I’m creative consultant to the perception and evolution of the city. The issue was the brand of Manchester in terms of its potential being optimised, and whether it’s working towards the ambitions of the city. I go about things in the way that I do, which is to dream of a possible future. MIF was on the agenda when I started, but we didn’t have a clear strategy of what it should be. One piece of cultural credibility that Manchester has, from the Halle to Happy Mondays, is music. The original objective was to make it original and modern, and that’s exactly what it’s become.


Growing up in public?

One of the problems of being around too long is that you’re often regarded as some kind of godfather. Half my time is taken up with being Peter Saville. I don’t have a product to sell. There’s no record, no perfume or book, but I get asked to do all these things, and I don’t know what to talk to people about any more. Some want to know what I’m up to now, some want to know about Joy Division.


Factory flawed?

When Tony Wilson and Rob Gretton gave me the autonomy to make pop product something better, it wasn’t done to train people into buying something. It was just done to make it better. There’s been this socio-cultural democratisation since the post-war period, and my work at Factory became part of this grand tour for the masses. But after a while you get this sense of mission accomplished, because there’s only so much of the canon you can take from. I suppose I’m partly responsible for a state of how visual culture interfaces with the business world. It was never meant to be this way.

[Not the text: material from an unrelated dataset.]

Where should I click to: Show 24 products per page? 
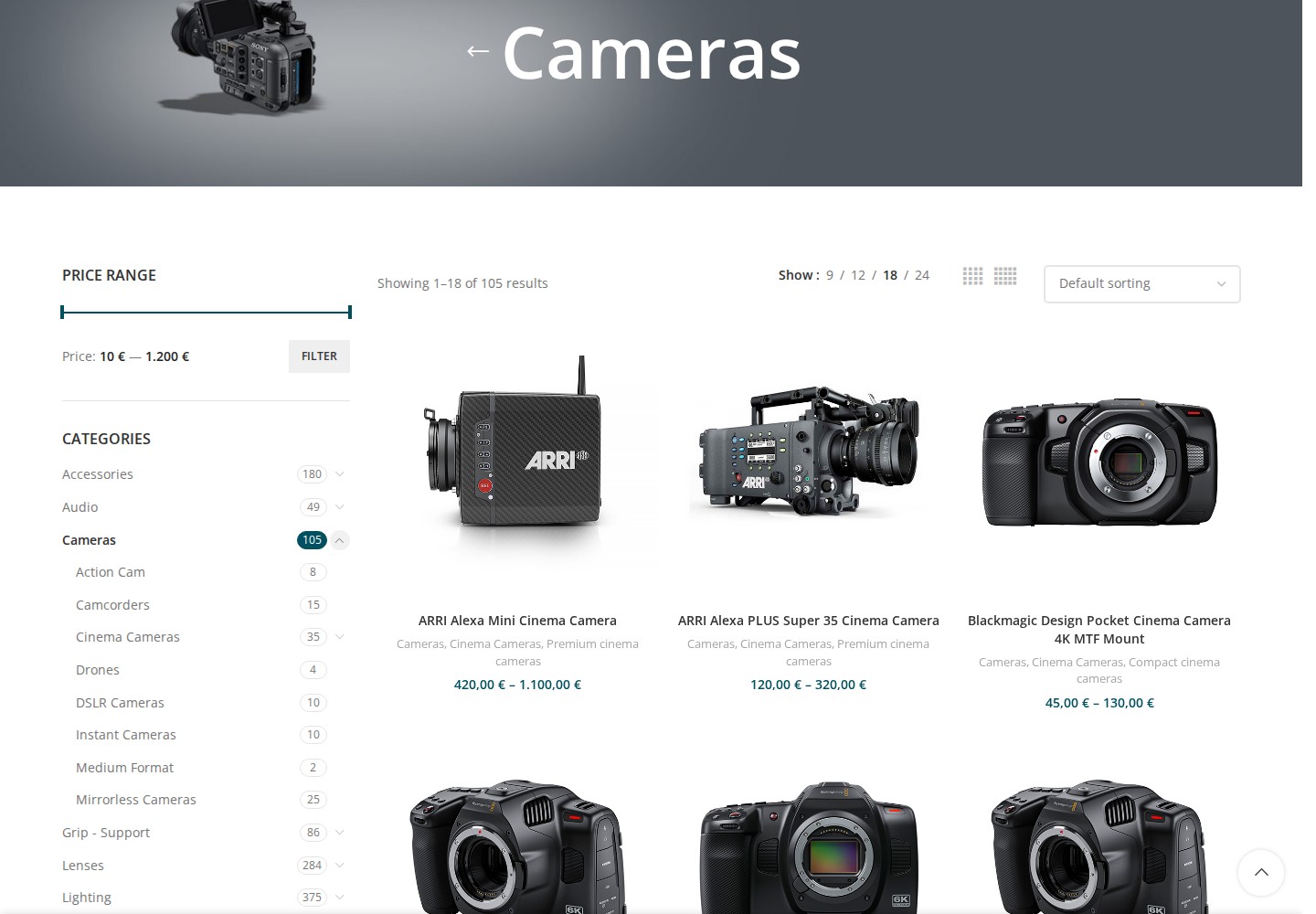[921, 275]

Paul Morley said the first art he ever had on his walls was your posters for Factory. What art is on your walls?

I have none. Not through choice, because I don’t have a home now. We live in what was my studio, and all my possessions are in storage. If I had some, they would be things from the family, typically English middle-class Victorian antiquity, like a picture of a sheep on a hillside. I would also love to have a Martin Creed.


Getting down with the kids?

I’m slightly puzzled by this permanent loop of youth culture. I don’t have an opinion on Coldplay, and I don’t do record covers any more. I’m 51 years old now. Why would I want to do a Franz Ferdinand cover? They’re great and everything, but if they’re in their 20s they should get a 20-year-old to do it. They don’t want their dad doing it.

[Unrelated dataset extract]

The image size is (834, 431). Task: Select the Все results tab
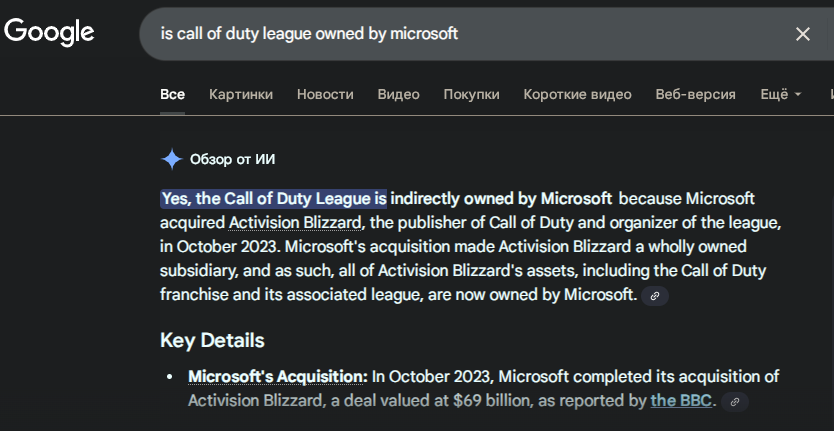point(172,94)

Bryan Ferry was a big influence. M&S suits him—re-make/re-model?

I feel sorry for M&S, that they have such a predicament, and that they really don’t know how to evolve a position for themselves in a constantly changing backdrop. It’s a temporary success, but it is only business. As for Bryan, it’s a bit of a sorry day for him to have to do it, but, you know, he probably needs the money.

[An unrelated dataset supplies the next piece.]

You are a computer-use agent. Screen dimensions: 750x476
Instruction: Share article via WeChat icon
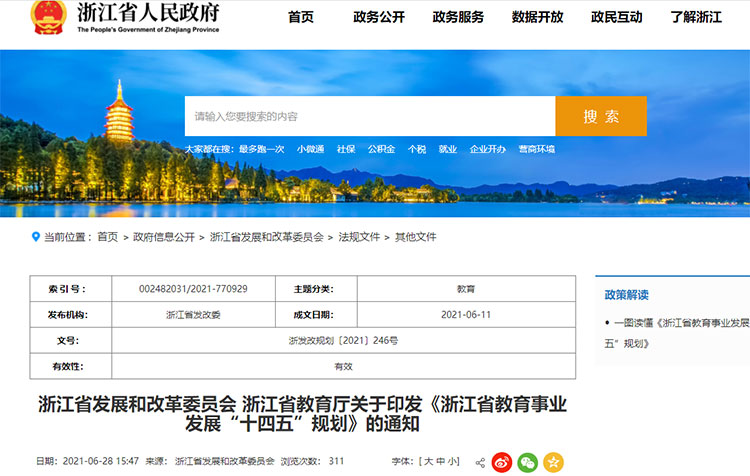point(527,462)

Manchester, so much to answer for?

There’s something particular and unique to the Manchester character. Like when Ben Kelly designed the Hacienda, they said: ‘We’re not sure about you, but go and do it anyway.’ If it was New York or London, you know you’d have some committee picking through every decision before anything could happen. It was the same with doing the cover for Blue Monday. It wasn’t about trying to sell things to people. I made the record cover how I wanted the record cover to be, and we made it by our own standards.


A design for life?

I genuinely care about the socio-cultural world around me, where it is and where it’s going, and is there anything I can do to steer it in a more creative way. How we see the world matters. What buildings look like, what art looks like, and all of that’s to do with the relationship between the look of things and the meaning of things. I increasingly don’t believe what I see. I hate what I see in fashion, and in this obsession with shopping, where people are drowning in debt. I don’t want to help Louis Vuitton sell handbags that nobody needs. It’s like working for drug dealers. I always say that the pop culture I grew up with was like LSD. It was mind-expanding and it was eye-opening. Now it’s like crack.


Work in progress?

I just had a meeting to do with Kate Moss, who’s one of my clients. I’m the brand creative consultant to the New Independent State of Kate. Something like that might appear very different from the branding of Manchester, but the principles are very similar.